Pregnant teenagers in the same cluster had a high likelihood of communicating and discussing the intervention messages; therefore, a cluster randomized trial was utilized to prevent message contamination. All pregnant teenagers who met the criteria in one cluster were enrolled in the same arm (either the intervention or control arm) to prevent information contamination. Buffer zones (nonselected clusters) were also placed between the intervention and control clusters (30, 31).

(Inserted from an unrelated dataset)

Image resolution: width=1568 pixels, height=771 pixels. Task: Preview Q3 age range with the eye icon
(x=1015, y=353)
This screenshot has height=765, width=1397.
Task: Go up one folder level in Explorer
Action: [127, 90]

Eligible pregnant adolescents were screened through a house-to-house survey by asking about the first date of their last menstrual period and confirming pregnancy via a pregnancy test. All eligible pregnant adolescents were included in the study. The cluster was randomly assigned, and study participants were screened and enrolled by nurses working in particular districts. Stratified randomization was used, clusters were randomly allocated to study arms within different districts.

Intervention

Community-based nutritional behavioral change communication intervention (NBCC) using the HBM (health belief model) was the intervention package for this study. This study was adapted from the recommendations of the World Health Organization (WHO), Federal Ministry of Health of Ethiopia, the blended training module on nutritional counseling by EFDRE/MOH, and similar interventional studies (32–36). Moreover, the formative assessment at the beginning of the project guided the development of the intervention tools; husbands of the pregnant adolescents were included in the NBCC, and food preparation demonstrations were included in the intervention. The intervention tools included (1) a training guide for nutrition educators, (2) a manual for nutrition educators, (3) leaflets with the core messages for the pregnant adolescent and families, and (4) counseling checklist cards.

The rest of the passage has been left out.